* _ACTION ITEM_
Beginning with the line that holds "Where should I" in the data below, give again every line through the one that holds "This screenshot has", exactly as written.

BEGIN SOURCE INFORMATION

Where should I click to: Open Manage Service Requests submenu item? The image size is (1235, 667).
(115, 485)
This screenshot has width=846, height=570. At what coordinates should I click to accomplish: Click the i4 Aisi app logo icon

END SOURCE INFORMATION
BEGIN SOURCE INFORMATION

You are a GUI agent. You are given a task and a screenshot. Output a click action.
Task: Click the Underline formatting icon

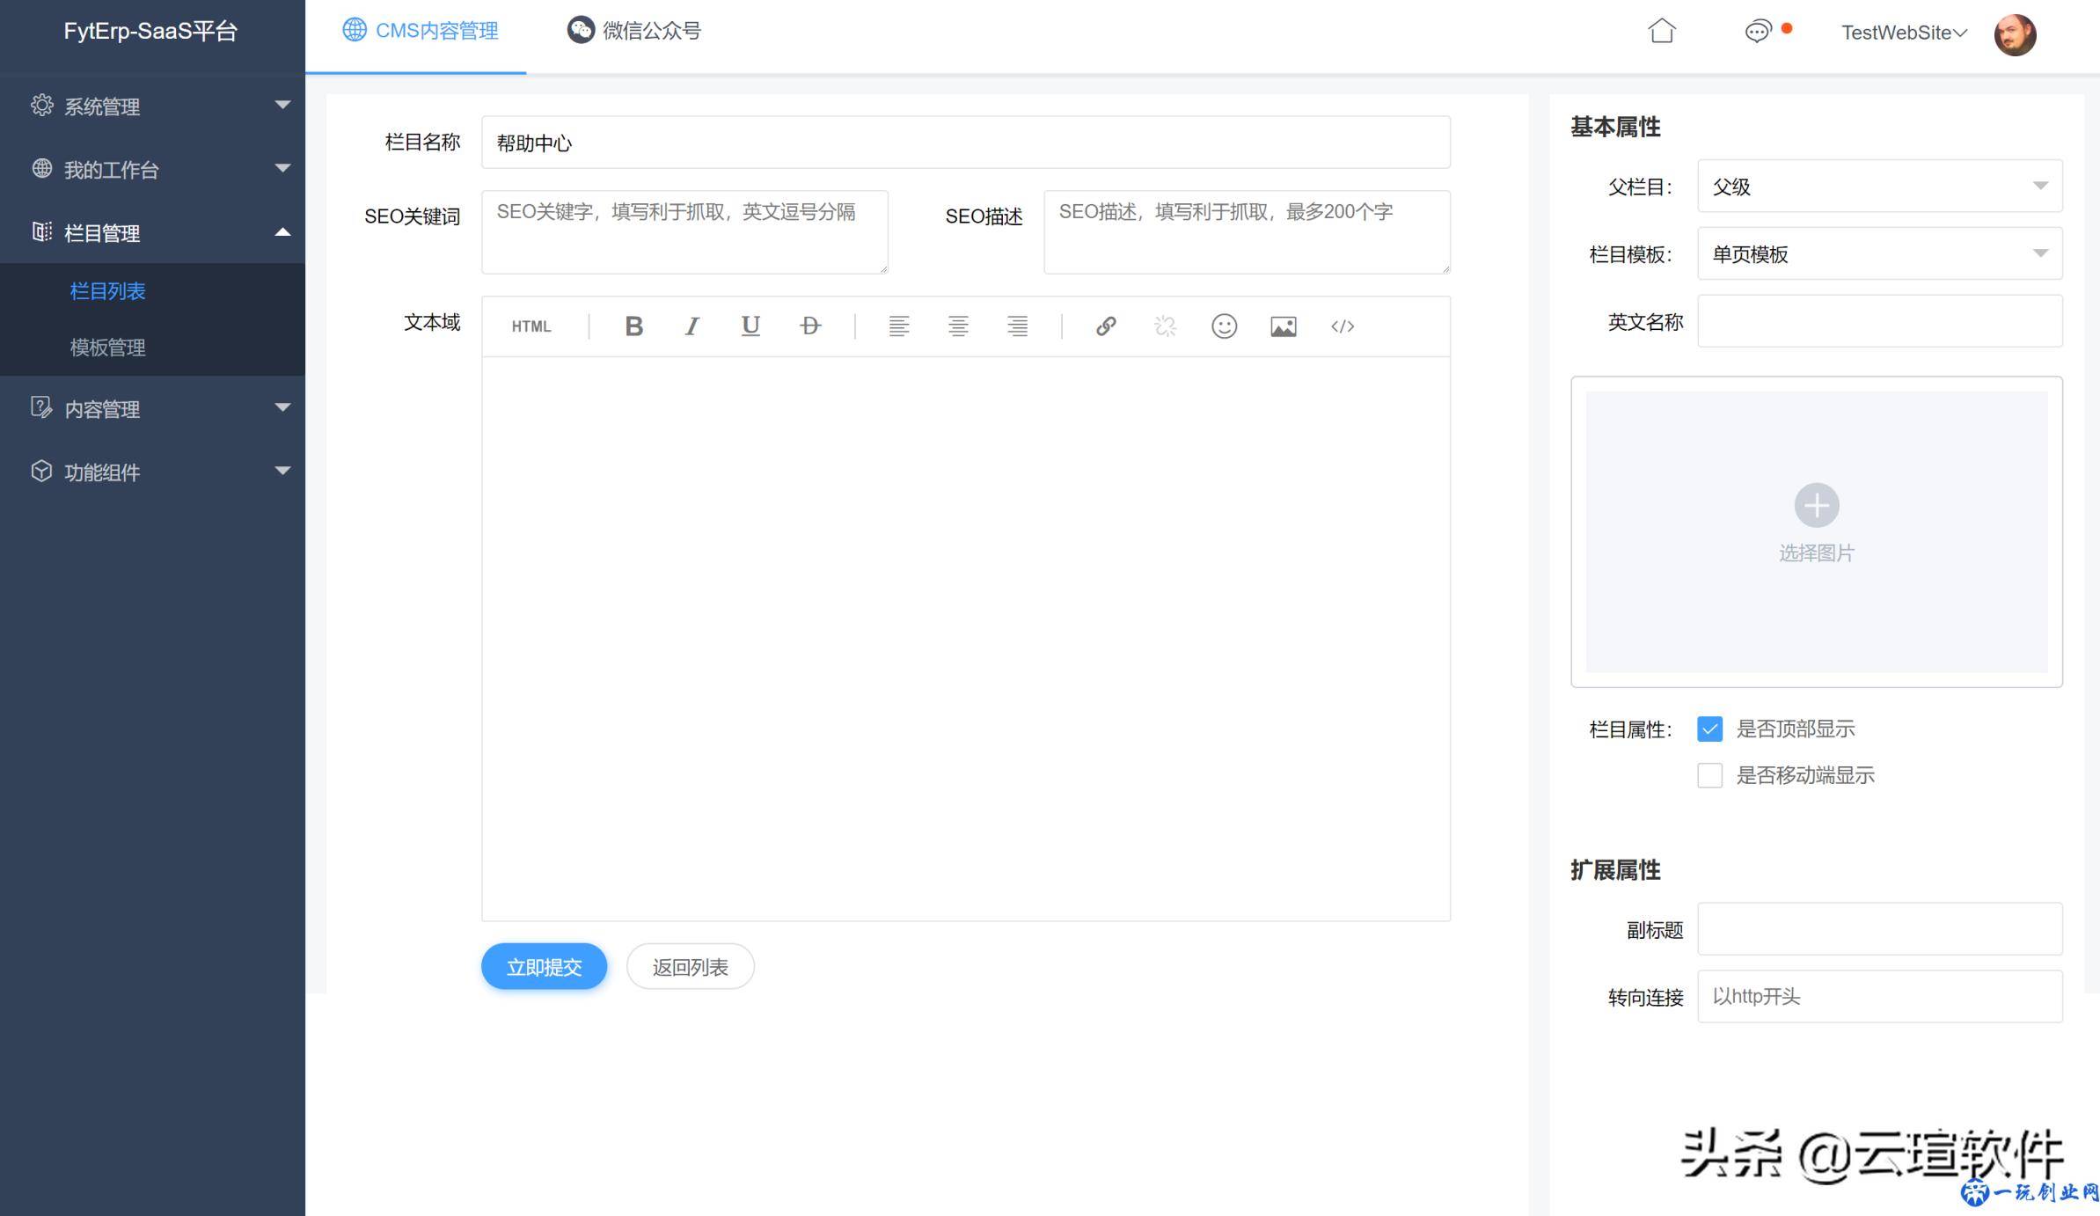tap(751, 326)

END SOURCE INFORMATION

* _SOLUTION TO THIS TASK_
Where should I click to: Open Manage Service Requests submenu item? The image size is (1235, 667).
(115, 485)
This screenshot has width=846, height=570. At what coordinates should I click to accomplish: Click the i4 Aisi app logo icon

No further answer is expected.